### Raw records
============

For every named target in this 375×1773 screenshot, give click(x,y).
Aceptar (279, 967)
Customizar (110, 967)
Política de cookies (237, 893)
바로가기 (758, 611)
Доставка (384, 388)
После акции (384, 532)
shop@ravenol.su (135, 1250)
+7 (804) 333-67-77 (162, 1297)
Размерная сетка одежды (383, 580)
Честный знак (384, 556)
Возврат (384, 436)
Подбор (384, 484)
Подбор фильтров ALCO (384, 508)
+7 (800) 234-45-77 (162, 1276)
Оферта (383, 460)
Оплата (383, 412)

============

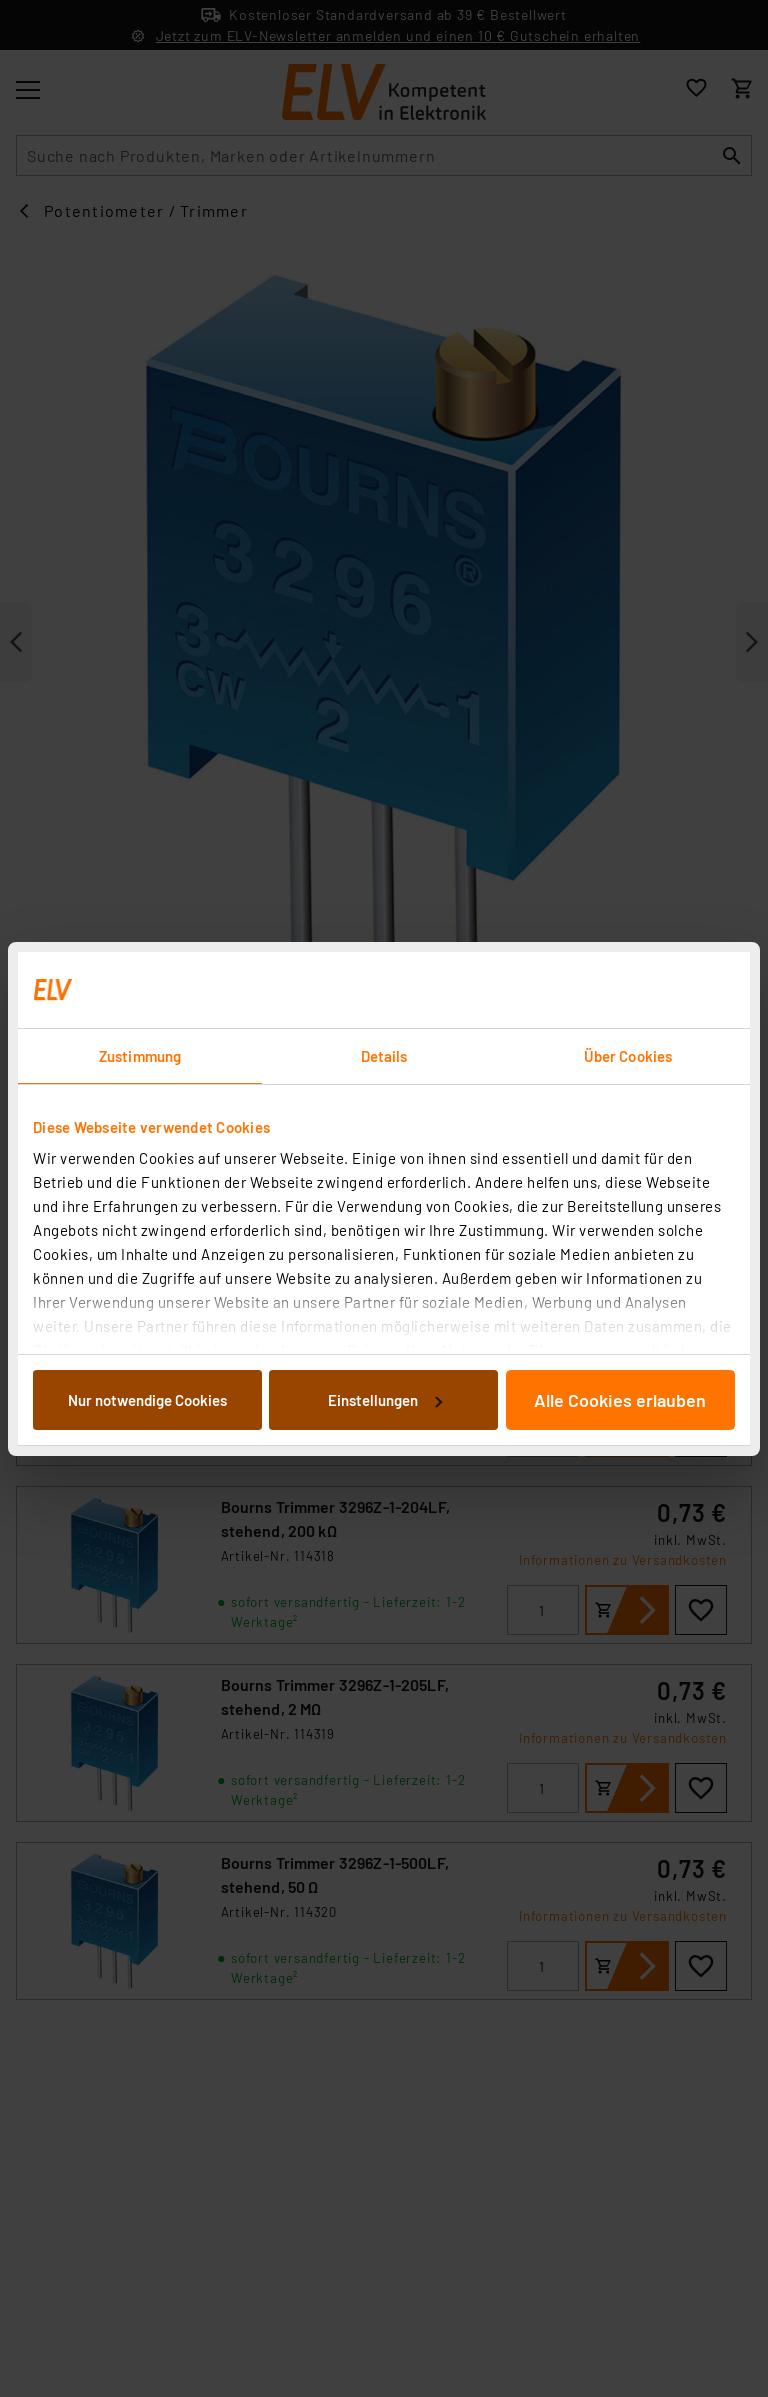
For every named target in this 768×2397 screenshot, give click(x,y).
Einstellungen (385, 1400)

============

Write out the lines from the one containing "For every named target in this 375×1773" through the one containing "Оферта (383, 460)", including both of those lines.

For every named target in this 375×1773 screenshot, give click(x,y).
Aceptar (279, 967)
Customizar (110, 967)
Política de cookies (237, 893)
바로가기 (758, 611)
Доставка (384, 388)
После акции (384, 532)
shop@ravenol.su (135, 1250)
+7 (804) 333-67-77 (162, 1297)
Размерная сетка одежды (383, 580)
Честный знак (384, 556)
Возврат (384, 436)
Подбор (384, 484)
Подбор фильтров ALCO (384, 508)
+7 (800) 234-45-77 (162, 1276)
Оферта (383, 460)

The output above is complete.